Ninety percent of the world’s consumer electronics are produced in China, but we don’t often stop to think about how our smartphones, tablets, and laptops are actually produced. What do the factories look like? What about the workers who produce these products? This enlightening documentary reveals the truth of this industry in China and the debilitating and often fatal occupational diseases that afflict the workers.

Benzene and n-hexane, solvents used to clean the screens of electronic devices, are highly toxic cancer- and paralysis-causing substances that have been banned in Western countries for decades. But in China, many companies are still using these solvents, often without informing workers and hiding it from media and the public.    

We follow Yi Yiteng, a labour activist and benzene poisoned victim of China’s electronics industry. He spends his days helping other victims learn their legal rights, bypass corruption to obtain occupational disease certificates, and  receive compensation for their illnesses. Watching him with his young son is heart wrenching as he tries not to think about whether he will live long enough to see his son grow up.

Yiteng works for the Guangzhou chapter of Labour Action China, a group that is targeted by the Chinese government after they start to become a problem for the big corporations who can no longer get away with ignoring their sick workers. Yiteng’s wife, Liu Huihui, is a stay-at-home mom, but she ends up going undercover in a small factory subcontracted by Foxconn to produce Apple products. The managers refused to show her some parts of the factory and the floor where some workers were poisoned.

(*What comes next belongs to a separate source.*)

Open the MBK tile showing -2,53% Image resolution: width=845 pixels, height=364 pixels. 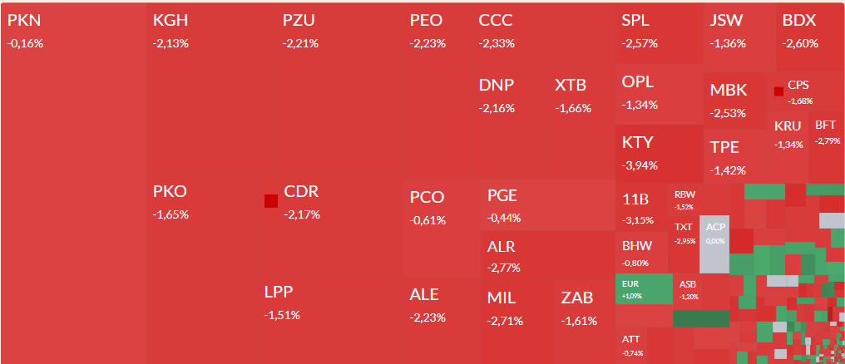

Another young worker, Xiao Ya, moved to Ghangzhou from a rural village where her parents are farmers. She was mesmerized by the shimmering lights of the city and was happy to be working long hours and making money. She has not told her parents that she was poisoned by benzene, which was common among many of the workers her age. They came to the city to make money and help their families, and now they feel like they have failed and have become a burden instead. A feeling of shame seemed to preside over many of the victims, but after speaking with Yiteng many of them are inspired to take up the fight themselves and they join him as activists.

The largest electronics factory in China, Foxconn, makes products for many major brands such as Apple and Samsung, and the footage obtained through small hidden cameras was shocking. Many of the workers interviewed talked about working so much overtime they didn’t have time to sleep. One worker stayed awake for 36 hours before cutting off three of his fingers. Many of the workers are teenagers who have come to the city in search of work and a better life, but they would have been better off on the farm.

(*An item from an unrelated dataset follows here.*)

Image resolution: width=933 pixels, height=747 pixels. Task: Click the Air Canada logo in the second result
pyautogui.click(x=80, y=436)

After meeting Ming Kunpeng’ s family and learning about his benzene-poisoning and aggressive chemotherapy that is a huge financial strain on his family, we’re told that he committed suicide. Moments like that, that make you sick to your stomach, are what make this such a powerful film.

With compelling protagonists, incredible access to an inside look at the offending factories, and intimate portraits of a few victims, Complicit shows us this corrupt and toxic industry in glaring detail and reminds us that we are all responsible.